Three hydrogel samples differing in proportions of the hyaluronic acid and chitosan
crosslinker were prepared and purified by the aqueous dialysis method. The samples
obtained were systematically analyzed using IR spectroscopic, X-ray diffraction (XRD),
and SEM techniques. The hydrogels were further studied for the hemostatic and
bioabsorbility properties in the liver resection and dorsal injection rat models.
The IR spectroscopic studies of the dried samples indicated the presence of N-acetyl
group C=O bonds (1659 cm
-1
) and carboxylate C=O bonds (1633 cm
-1
). The crosslinked
macromolecular structures in the hydrogels were confirmed by the changes in the peak
intensities specific for the amide (I/II/III) bonds at 1310-1558 cm
-1
. In the XRD
analyses of the dried samples, decreases in the peaks characteristic for crystalline
regions of the parent polysaccharides were detected at 2θ=16.75°-23.6°, which occurred
due to the cross-linking of the polysaccharide chains. SEM images of the dried
hydrogels showed irregular macropores and wavy morphological structures that are
characteristic of polysaccharide-based hydrogels. In the
in vivo evaluations, liver
bleedings in the hydrogel-treated groups stopped 3.5-4.0 times faster than the control
(gauze) groups indicating that the hydrogels have good hemostatic properties.
Bioabsorbility biocompatibility studies showed complete absorption of the hydrogels
during 17-21 days and no allergic reactions or toxic effects were observed in the
animals, indicating good bioavailability and biocompatibility of the hydrogels prepared.
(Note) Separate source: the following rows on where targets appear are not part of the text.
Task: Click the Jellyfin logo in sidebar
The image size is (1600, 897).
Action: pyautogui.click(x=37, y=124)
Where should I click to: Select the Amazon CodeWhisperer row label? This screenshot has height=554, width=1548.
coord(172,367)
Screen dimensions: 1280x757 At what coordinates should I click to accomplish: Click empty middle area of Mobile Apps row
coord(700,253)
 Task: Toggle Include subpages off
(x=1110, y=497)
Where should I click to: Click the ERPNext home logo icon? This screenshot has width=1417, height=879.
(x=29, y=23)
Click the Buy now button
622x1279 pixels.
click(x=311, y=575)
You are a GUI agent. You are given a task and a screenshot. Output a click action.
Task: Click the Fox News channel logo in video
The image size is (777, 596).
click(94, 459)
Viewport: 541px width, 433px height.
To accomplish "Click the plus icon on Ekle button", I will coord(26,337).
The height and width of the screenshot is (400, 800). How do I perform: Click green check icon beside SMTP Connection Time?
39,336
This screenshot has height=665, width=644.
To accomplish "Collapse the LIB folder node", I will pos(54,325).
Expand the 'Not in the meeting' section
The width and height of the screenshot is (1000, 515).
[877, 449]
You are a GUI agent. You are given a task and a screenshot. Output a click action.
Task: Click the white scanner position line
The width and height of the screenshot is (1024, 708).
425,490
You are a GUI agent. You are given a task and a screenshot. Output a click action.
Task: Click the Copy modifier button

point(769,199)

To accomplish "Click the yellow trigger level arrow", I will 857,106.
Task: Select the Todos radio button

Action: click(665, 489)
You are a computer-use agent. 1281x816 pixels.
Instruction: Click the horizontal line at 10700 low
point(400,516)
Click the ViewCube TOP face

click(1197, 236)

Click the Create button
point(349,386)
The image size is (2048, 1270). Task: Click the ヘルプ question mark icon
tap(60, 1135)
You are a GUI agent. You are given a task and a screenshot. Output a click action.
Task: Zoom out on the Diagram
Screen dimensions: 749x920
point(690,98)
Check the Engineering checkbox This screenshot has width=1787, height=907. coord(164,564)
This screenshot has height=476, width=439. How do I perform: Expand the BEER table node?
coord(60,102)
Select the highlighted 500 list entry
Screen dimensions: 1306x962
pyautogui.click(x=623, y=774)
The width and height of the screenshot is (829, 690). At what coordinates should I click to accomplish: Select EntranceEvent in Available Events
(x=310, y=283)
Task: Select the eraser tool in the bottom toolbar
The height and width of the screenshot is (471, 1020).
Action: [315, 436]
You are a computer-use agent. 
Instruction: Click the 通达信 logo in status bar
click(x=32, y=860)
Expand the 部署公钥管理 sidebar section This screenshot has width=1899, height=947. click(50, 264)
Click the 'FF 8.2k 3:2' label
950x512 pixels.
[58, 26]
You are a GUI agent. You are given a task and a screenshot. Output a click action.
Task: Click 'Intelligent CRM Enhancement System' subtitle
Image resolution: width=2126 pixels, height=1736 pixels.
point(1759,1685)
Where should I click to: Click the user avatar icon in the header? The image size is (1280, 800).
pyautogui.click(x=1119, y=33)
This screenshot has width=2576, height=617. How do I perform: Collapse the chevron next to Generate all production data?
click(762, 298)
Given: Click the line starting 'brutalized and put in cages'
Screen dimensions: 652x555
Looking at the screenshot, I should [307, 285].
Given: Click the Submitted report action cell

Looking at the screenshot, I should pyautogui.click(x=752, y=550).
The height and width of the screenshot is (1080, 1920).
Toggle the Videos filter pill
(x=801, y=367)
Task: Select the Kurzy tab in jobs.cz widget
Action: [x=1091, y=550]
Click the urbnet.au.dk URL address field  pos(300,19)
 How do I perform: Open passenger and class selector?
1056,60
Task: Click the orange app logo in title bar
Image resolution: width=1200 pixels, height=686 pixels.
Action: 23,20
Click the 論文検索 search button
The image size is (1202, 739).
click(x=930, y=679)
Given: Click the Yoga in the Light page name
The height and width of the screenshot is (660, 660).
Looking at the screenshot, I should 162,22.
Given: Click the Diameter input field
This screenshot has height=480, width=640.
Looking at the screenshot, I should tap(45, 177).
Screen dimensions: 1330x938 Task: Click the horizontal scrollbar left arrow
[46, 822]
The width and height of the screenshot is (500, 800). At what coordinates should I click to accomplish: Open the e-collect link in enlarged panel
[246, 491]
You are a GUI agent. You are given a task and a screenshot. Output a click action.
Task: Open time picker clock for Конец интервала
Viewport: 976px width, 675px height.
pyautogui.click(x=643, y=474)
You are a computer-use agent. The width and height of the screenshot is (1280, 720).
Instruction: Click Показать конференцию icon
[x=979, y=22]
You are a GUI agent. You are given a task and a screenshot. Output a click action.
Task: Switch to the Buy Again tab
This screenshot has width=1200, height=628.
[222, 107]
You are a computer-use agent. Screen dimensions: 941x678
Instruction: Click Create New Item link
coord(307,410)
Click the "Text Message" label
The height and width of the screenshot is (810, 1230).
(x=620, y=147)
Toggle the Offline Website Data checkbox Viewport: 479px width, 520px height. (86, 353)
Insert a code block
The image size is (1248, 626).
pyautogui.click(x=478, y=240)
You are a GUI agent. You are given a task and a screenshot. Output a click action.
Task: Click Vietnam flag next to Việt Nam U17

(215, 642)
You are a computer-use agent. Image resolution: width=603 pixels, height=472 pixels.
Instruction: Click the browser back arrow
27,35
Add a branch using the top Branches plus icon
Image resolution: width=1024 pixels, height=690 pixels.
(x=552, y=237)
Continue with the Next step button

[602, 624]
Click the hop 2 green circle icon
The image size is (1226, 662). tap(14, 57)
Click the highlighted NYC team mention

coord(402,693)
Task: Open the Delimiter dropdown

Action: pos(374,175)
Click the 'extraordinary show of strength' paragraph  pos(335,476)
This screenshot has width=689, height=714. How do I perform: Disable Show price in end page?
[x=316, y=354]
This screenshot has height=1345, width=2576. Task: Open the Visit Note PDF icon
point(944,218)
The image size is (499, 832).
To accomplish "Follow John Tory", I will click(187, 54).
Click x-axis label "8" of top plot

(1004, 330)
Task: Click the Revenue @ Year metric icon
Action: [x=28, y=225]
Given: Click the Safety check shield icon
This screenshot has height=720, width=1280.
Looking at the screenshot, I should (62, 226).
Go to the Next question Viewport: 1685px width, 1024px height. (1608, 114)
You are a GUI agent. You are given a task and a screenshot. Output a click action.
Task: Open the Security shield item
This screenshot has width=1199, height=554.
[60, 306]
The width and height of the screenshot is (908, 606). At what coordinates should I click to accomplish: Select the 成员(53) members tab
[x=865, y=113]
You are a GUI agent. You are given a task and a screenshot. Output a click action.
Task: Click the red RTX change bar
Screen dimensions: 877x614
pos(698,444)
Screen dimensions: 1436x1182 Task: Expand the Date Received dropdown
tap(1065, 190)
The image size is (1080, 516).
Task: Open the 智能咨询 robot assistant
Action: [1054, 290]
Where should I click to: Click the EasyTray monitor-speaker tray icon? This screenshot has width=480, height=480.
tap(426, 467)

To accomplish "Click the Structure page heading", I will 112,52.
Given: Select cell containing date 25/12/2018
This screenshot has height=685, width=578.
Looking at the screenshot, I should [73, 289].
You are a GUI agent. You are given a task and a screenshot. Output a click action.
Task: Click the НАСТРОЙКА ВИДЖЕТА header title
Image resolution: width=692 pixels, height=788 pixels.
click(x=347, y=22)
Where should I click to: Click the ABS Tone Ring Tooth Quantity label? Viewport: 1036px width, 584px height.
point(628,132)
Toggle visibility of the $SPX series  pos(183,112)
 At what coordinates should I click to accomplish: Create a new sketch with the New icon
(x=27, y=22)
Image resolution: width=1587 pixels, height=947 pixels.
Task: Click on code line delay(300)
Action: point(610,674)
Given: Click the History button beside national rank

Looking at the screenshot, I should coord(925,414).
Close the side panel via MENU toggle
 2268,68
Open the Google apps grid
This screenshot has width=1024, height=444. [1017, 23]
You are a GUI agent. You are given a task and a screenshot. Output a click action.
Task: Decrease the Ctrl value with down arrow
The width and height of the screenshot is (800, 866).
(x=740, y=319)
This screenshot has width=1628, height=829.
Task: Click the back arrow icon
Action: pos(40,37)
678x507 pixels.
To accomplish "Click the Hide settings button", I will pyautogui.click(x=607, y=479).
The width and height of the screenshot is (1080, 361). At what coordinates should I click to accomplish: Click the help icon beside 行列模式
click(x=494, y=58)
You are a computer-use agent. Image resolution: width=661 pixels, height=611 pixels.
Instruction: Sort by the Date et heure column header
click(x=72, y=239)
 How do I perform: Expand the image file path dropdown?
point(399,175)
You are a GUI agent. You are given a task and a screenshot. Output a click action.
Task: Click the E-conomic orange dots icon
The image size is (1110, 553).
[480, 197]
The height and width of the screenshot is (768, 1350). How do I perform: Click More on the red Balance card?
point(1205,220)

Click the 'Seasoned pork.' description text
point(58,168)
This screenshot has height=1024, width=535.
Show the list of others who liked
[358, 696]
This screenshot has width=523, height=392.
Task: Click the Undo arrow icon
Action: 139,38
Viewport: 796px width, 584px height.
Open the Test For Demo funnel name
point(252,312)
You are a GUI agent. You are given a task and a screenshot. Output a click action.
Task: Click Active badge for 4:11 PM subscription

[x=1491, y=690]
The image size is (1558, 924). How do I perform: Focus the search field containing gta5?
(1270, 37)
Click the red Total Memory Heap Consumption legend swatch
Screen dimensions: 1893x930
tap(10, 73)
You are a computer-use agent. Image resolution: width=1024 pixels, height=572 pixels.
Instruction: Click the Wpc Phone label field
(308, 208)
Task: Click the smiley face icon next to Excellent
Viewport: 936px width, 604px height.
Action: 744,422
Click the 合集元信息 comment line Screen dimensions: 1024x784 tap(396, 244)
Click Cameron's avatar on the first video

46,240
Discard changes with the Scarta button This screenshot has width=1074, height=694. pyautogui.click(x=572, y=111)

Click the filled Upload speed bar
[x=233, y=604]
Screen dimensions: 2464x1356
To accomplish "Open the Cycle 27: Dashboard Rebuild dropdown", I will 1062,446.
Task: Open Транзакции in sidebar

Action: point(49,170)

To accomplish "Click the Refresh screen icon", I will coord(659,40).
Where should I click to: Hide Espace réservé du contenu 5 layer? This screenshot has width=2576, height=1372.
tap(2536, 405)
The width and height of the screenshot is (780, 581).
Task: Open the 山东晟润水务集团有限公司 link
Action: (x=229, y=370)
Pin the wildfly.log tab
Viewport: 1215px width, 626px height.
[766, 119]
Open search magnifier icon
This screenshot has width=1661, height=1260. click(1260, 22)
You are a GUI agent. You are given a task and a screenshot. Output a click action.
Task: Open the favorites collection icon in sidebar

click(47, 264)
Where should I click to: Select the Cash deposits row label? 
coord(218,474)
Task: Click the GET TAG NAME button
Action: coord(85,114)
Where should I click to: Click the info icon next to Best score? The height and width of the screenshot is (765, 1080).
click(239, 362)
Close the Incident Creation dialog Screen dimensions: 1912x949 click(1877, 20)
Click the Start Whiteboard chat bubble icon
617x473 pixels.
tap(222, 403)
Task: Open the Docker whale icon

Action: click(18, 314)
In conclusion, hyaluronan/chitosan crosslinked hydrogels were prepared and
characterized by chemical and morphological structures. The pharmacological
evaluations in the liver resection rat model indicated that the hydrogel samples prepared
have hemostatic properties. The histological observations showed the hydrogels are
bioabsorbable. In addition, no allergic reactions or toxic effects were observed in the
animals treated with the hydrogels. The overall results demonstrated that the hydrogels
developed are promising for the preparation of hemostatic materials.